▶ **What the task requires**: Line count for "will": tally the lines of the records below that contain it, and give only that number.

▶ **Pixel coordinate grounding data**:
-----
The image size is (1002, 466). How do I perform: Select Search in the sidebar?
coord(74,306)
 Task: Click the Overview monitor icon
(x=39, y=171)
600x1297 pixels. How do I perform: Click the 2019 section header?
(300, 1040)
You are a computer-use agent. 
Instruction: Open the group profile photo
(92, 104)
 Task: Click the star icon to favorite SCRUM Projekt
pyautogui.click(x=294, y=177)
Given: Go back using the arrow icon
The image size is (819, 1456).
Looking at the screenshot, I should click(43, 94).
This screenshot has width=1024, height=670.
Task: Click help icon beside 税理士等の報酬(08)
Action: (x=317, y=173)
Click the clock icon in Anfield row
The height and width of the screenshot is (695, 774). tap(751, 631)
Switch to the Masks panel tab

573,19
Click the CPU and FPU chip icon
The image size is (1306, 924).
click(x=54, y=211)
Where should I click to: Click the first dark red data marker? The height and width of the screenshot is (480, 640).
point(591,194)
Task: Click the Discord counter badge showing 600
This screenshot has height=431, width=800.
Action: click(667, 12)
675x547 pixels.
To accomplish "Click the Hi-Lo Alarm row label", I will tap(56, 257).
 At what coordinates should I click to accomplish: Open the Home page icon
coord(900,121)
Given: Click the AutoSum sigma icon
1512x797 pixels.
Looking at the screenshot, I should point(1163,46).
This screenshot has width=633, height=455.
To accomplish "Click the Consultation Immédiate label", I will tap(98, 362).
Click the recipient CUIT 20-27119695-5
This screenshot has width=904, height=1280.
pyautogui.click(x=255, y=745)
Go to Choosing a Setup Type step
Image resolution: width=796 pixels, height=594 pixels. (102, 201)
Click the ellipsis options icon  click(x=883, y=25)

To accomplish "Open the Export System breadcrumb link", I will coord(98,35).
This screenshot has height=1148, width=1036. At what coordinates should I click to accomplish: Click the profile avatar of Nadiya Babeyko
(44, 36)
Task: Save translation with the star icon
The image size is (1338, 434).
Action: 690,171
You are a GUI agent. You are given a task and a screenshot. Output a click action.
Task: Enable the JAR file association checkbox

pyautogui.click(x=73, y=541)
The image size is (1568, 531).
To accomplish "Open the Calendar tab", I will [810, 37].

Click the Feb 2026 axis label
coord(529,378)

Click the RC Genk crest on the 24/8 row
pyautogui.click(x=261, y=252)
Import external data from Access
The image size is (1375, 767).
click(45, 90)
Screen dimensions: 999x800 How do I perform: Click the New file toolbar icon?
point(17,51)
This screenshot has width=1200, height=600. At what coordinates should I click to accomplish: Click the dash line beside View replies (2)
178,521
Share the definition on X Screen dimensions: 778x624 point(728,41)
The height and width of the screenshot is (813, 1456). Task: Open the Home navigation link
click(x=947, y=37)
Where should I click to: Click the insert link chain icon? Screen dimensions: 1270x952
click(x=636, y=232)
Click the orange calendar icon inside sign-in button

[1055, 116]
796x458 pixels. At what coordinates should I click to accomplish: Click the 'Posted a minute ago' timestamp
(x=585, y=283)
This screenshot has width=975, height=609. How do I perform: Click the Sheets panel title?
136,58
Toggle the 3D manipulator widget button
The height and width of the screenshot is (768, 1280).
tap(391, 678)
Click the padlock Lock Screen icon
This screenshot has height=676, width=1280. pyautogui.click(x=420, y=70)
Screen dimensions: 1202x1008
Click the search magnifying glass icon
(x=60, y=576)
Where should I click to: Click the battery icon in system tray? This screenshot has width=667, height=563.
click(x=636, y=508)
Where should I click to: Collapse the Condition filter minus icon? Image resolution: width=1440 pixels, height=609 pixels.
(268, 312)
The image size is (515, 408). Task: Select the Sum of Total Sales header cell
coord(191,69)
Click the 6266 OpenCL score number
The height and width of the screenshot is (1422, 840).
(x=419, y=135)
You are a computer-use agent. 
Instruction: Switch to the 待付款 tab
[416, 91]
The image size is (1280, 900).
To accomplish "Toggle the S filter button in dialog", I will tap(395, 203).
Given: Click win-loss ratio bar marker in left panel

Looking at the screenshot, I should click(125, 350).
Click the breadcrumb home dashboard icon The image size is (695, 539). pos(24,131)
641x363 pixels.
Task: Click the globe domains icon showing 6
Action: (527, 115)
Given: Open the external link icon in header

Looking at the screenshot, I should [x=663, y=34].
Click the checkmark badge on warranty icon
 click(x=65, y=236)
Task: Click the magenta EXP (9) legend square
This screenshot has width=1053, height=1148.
-----
▶ **Exercise solution**: 5